Exercise instructions: Give the data again in its entirety, exactly as provided.

(Dataset excerpts)
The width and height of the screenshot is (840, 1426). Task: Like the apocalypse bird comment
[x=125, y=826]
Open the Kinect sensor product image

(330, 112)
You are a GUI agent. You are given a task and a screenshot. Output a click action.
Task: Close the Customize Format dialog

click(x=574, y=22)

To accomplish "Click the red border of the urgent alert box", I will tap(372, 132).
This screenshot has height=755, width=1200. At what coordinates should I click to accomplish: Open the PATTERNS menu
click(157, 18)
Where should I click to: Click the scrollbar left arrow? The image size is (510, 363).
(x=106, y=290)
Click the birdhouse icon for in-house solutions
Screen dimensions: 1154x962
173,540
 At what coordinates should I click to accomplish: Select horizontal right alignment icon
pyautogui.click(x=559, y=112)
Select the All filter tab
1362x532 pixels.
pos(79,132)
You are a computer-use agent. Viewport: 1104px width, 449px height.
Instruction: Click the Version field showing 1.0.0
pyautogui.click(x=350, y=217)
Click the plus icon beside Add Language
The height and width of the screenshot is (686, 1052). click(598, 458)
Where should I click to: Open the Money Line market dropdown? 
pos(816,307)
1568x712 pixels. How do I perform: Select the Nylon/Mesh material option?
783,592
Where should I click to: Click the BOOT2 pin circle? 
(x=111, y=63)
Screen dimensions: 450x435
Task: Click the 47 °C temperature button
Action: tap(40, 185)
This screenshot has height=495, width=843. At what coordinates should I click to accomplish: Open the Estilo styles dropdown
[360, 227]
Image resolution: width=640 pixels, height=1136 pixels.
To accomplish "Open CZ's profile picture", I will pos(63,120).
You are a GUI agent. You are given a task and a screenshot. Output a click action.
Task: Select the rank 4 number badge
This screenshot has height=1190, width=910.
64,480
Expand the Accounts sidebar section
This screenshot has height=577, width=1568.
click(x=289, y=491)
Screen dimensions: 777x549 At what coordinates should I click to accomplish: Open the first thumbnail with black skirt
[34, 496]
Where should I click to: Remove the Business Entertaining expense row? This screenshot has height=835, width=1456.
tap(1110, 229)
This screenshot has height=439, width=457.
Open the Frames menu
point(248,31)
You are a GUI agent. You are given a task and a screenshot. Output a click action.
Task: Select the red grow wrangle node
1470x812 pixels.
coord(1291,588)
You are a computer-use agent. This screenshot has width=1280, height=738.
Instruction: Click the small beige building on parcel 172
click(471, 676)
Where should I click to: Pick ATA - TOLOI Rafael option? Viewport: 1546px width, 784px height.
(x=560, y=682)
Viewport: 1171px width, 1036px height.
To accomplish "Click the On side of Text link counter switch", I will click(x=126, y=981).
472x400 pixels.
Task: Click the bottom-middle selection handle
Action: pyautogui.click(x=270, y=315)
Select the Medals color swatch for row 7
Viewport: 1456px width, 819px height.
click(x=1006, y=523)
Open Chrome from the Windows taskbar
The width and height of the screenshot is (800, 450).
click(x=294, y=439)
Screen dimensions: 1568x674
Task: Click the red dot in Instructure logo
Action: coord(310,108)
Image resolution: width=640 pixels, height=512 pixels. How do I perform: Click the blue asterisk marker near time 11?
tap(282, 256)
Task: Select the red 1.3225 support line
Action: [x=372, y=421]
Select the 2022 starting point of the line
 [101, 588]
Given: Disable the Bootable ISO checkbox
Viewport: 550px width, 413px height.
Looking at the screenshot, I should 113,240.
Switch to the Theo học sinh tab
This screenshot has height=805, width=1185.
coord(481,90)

Exercise solution:
The width and height of the screenshot is (840, 1426). Task: Like the apocalypse bird comment
[x=125, y=826]
Open the Kinect sensor product image

(330, 112)
You are a GUI agent. You are given a task and a screenshot. Output a click action.
Task: Close the Customize Format dialog

click(x=574, y=22)

To accomplish "Click the red border of the urgent alert box", I will tap(372, 132).
This screenshot has height=755, width=1200. At what coordinates should I click to accomplish: Open the PATTERNS menu
click(157, 18)
Where should I click to: Click the scrollbar left arrow? The image size is (510, 363).
(x=106, y=290)
Click the birdhouse icon for in-house solutions
Screen dimensions: 1154x962
173,540
 At what coordinates should I click to accomplish: Select horizontal right alignment icon
pyautogui.click(x=559, y=112)
Select the All filter tab
1362x532 pixels.
pos(79,132)
You are a computer-use agent. Viewport: 1104px width, 449px height.
Instruction: Click the Version field showing 1.0.0
pyautogui.click(x=350, y=217)
Click the plus icon beside Add Language
The height and width of the screenshot is (686, 1052). click(598, 458)
Where should I click to: Open the Money Line market dropdown? 
pos(816,307)
1568x712 pixels. How do I perform: Select the Nylon/Mesh material option?
783,592
Where should I click to: Click the BOOT2 pin circle? 
(x=111, y=63)
Screen dimensions: 450x435
Task: Click the 47 °C temperature button
Action: tap(40, 185)
This screenshot has height=495, width=843. At what coordinates should I click to accomplish: Open the Estilo styles dropdown
[360, 227]
Image resolution: width=640 pixels, height=1136 pixels.
To accomplish "Open CZ's profile picture", I will pos(63,120).
You are a GUI agent. You are given a task and a screenshot. Output a click action.
Task: Select the rank 4 number badge
This screenshot has height=1190, width=910.
64,480
Expand the Accounts sidebar section
This screenshot has height=577, width=1568.
click(x=289, y=491)
Screen dimensions: 777x549 At what coordinates should I click to accomplish: Open the first thumbnail with black skirt
[34, 496]
Where should I click to: Remove the Business Entertaining expense row? This screenshot has height=835, width=1456.
tap(1110, 229)
This screenshot has height=439, width=457.
Open the Frames menu
point(248,31)
You are a GUI agent. You are given a task and a screenshot. Output a click action.
Task: Select the red grow wrangle node
1470x812 pixels.
coord(1291,588)
You are a computer-use agent. This screenshot has width=1280, height=738.
Instruction: Click the small beige building on parcel 172
click(471, 676)
Where should I click to: Pick ATA - TOLOI Rafael option? Viewport: 1546px width, 784px height.
(x=560, y=682)
Viewport: 1171px width, 1036px height.
To accomplish "Click the On side of Text link counter switch", I will click(x=126, y=981).
472x400 pixels.
Task: Click the bottom-middle selection handle
Action: pyautogui.click(x=270, y=315)
Select the Medals color swatch for row 7
Viewport: 1456px width, 819px height.
click(x=1006, y=523)
Open Chrome from the Windows taskbar
The width and height of the screenshot is (800, 450).
click(x=294, y=439)
Screen dimensions: 1568x674
Task: Click the red dot in Instructure logo
Action: coord(310,108)
Image resolution: width=640 pixels, height=512 pixels. How do I perform: Click the blue asterisk marker near time 11?
tap(282, 256)
Task: Select the red 1.3225 support line
Action: [x=372, y=421]
Select the 2022 starting point of the line
 [101, 588]
Given: Disable the Bootable ISO checkbox
Viewport: 550px width, 413px height.
Looking at the screenshot, I should 113,240.
Switch to the Theo học sinh tab
This screenshot has height=805, width=1185.
coord(481,90)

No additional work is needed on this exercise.